MK: For your work in Solastalgia, you appear in the photographs to represent humanity in a few different forms. Do I have that right? What was the reason for using yourself instead of another model, or other models, throughout the work? Also, what is the idea behind breaking it up into three distinct sections of the overall body of work?
DE: Yes, you have it right.
I also felt the use of my own body insured what I see as ”personal responsibility” within the work. This 10-year series has been motivated by my emotional responses to the destruction of the natural world, literally a reflection of those terms we now see coming into wider use; eco-anxiety and solastalgia.
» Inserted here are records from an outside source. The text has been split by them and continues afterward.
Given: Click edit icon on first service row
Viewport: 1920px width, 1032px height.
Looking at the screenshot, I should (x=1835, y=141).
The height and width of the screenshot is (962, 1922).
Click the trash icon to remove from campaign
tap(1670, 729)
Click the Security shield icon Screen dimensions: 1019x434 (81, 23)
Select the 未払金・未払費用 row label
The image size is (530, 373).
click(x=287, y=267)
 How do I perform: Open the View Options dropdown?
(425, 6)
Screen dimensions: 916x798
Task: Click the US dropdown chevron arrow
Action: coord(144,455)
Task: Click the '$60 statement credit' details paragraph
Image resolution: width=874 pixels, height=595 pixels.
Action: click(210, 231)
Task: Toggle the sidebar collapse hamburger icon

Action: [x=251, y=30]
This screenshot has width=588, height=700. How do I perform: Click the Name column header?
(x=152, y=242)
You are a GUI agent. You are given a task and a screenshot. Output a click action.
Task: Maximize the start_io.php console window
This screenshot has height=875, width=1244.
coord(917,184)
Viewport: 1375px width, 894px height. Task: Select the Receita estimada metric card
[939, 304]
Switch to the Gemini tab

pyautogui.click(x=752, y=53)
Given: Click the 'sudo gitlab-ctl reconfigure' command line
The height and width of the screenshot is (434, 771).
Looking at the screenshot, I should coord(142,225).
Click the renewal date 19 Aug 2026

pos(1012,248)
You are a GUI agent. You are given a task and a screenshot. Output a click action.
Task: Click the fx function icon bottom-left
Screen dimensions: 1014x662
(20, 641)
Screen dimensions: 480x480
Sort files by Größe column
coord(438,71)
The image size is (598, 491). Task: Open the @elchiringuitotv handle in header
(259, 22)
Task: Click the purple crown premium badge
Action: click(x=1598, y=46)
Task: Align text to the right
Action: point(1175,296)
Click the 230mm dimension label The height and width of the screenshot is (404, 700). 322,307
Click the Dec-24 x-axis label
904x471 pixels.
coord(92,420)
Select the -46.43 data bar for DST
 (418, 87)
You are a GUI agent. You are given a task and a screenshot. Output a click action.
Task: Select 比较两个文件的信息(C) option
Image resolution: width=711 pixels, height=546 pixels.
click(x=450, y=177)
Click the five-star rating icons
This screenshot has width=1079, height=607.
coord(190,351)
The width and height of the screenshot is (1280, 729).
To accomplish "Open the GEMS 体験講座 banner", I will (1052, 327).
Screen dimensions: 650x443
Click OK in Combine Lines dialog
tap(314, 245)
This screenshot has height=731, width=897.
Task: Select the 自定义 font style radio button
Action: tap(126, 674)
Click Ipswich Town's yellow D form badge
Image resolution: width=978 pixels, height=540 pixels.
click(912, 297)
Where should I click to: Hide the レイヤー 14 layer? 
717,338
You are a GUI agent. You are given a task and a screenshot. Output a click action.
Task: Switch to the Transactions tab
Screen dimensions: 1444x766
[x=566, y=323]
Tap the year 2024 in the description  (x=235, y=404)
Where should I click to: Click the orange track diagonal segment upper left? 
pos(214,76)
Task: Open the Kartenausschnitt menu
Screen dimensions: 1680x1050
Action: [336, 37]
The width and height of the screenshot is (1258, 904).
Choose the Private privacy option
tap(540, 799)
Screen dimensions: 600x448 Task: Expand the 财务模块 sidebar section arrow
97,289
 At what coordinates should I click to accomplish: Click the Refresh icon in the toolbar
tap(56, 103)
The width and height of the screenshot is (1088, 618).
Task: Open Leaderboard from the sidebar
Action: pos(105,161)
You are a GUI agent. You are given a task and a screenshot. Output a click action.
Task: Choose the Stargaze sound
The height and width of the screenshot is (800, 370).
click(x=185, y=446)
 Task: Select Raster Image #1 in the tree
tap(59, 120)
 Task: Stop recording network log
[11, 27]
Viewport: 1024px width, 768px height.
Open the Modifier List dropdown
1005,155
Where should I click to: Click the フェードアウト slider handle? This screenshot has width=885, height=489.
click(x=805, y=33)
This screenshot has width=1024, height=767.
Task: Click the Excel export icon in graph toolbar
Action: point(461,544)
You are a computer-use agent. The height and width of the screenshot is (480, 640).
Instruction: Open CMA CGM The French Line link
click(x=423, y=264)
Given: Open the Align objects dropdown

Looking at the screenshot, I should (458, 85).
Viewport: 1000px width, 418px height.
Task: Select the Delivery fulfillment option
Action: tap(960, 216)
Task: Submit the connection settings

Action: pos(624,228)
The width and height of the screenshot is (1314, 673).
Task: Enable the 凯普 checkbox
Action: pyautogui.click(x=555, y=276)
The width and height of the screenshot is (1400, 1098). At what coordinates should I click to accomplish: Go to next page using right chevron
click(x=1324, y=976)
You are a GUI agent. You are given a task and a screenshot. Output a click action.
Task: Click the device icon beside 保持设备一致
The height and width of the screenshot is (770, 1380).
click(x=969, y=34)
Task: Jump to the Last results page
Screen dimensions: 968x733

This project was really a way for me to use photography to process what I was witnessing, my own participation in it, and the cognitive dissonance that results.
In addition, I made the connection that I physically represent the dominant demographic group that has held the reins of power in our culture for a very long time, that of the white male. In my mind, it is hard to argue that this particular group, through the decisions they have made, has had an outsized influence and made rather a mess of things environmentally.
The three sections were not planned as a single project from the beginning. Each was originally its own entity. All of my projects are based on a carefully considered starting point but materialize through the creative process. It became clear that these three should be housed together as I began the third project, Absent Presence.
MK: I'm particularly drawn to your collection, The Last Stand. Seeing these monolithic stumps emerge from the forest as it continues to take over and reclaim what was destroyed in the past is quite beautiful in many ways. But it's also in part because of the connection to family and your childhood that seems to personalize it so much. How did that come into play in the creation of this work?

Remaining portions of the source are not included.